=== DATA TO EXAMINE ===
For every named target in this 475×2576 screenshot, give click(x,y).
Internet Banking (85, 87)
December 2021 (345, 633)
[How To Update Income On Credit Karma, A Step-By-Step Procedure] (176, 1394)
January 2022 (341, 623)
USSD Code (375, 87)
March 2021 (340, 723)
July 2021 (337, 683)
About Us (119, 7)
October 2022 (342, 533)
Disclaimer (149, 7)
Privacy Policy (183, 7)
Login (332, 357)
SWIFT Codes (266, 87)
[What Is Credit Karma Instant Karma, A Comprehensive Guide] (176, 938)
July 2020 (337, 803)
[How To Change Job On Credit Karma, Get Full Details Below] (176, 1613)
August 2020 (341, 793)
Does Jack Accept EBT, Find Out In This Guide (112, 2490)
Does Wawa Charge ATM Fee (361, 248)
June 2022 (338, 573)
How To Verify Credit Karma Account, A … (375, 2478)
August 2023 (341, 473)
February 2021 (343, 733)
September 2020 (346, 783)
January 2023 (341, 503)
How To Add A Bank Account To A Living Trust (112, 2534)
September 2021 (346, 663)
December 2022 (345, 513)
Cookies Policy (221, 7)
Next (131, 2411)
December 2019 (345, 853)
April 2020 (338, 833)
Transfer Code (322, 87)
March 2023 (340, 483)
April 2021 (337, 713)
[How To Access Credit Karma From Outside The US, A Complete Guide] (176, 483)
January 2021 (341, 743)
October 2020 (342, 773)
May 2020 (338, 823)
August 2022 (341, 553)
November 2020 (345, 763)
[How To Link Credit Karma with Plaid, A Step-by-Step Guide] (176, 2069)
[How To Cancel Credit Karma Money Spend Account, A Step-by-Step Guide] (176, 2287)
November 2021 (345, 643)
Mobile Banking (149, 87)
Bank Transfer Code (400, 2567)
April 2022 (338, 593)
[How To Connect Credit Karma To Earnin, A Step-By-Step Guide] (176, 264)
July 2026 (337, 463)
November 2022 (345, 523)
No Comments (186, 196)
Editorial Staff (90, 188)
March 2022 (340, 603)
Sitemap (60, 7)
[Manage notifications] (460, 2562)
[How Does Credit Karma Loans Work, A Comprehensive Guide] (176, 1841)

=== EXERCISE DIRECTIONS ===
The total wanted is the number of lines in the entries above that contain "January". Give it alone.

=== WRITTEN RESPONSE ===
3